Lately, the Spanish government has made some efforts to come to terms with its past and welcome Sephardim back to Spain. It took them over 500 years but, as they say, better late than never. It would be nice if there was a proper museum to the exiled Jews in Barcelona. Perhaps the Barca soccer club can donate money and build one. Then the Prime Minister of Israel could go there and lay a wreath. At the moment, there’s no place to commemorate the Jewish history of the city. There’s not even a cemetery. You see, not only did Spain throw out its Jews, it destroyed the cemeteries of the Jews as well. Even dead Jews couldn’t be left alone.

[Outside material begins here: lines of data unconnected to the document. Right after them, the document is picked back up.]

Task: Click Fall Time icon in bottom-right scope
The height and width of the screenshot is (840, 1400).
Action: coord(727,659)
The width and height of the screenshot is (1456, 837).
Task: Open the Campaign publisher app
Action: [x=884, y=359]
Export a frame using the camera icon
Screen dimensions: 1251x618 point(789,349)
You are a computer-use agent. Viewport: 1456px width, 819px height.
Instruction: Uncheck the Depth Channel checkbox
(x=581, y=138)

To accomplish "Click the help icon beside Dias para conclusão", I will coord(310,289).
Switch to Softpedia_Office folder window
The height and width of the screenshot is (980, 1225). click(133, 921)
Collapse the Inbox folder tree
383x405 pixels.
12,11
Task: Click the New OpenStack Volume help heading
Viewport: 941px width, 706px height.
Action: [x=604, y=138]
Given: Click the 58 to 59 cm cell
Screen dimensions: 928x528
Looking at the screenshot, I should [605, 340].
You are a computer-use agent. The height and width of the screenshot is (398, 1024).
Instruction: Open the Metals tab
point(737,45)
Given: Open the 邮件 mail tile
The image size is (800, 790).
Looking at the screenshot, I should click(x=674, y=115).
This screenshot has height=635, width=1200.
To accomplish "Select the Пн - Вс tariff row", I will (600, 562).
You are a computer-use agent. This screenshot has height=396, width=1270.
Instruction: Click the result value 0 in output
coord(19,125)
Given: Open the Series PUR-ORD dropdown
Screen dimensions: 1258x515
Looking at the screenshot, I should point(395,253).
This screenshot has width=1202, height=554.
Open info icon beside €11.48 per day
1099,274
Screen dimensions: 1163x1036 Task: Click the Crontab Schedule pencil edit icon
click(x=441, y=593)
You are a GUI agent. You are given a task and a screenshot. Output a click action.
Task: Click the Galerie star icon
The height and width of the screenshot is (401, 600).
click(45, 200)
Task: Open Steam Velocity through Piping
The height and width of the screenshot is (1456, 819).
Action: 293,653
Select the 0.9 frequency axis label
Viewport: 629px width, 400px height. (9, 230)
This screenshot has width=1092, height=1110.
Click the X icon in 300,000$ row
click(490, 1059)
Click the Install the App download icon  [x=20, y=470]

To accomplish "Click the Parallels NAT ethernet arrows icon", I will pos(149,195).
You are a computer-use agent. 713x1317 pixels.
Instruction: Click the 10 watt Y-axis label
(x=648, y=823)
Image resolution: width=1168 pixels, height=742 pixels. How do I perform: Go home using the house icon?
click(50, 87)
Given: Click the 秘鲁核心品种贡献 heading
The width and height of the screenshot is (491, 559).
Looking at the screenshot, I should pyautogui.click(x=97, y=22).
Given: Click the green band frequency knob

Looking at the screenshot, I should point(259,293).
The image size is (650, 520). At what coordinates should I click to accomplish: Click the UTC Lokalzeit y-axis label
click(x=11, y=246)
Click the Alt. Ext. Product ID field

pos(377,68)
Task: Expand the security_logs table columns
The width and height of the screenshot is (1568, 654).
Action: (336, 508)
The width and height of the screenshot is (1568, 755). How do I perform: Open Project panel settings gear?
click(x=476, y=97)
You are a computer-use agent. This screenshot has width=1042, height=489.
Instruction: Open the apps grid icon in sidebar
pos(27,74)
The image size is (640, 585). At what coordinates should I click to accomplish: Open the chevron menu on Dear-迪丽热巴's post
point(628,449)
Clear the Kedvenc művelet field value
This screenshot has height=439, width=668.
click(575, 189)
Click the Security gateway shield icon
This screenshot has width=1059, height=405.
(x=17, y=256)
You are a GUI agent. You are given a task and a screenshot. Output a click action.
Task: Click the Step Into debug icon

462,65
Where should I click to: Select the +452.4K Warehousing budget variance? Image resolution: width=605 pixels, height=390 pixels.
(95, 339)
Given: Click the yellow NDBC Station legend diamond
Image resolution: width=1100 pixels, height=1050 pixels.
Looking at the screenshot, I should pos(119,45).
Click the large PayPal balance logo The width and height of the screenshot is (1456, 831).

Nonetheless, the truth has a way of bearing silent witness to itself. In the middle of Barcelona, there is a mountain. The 1992 summer Olympics took place on it. The mountain by the sea dominates the city. To this day, it’s called “Montjuic” i.e., the “mountain of the Jews”. The mountain knows: The Jews were here and the reason that they are in Jerusalem with an army to defend themselves is because we threw them out.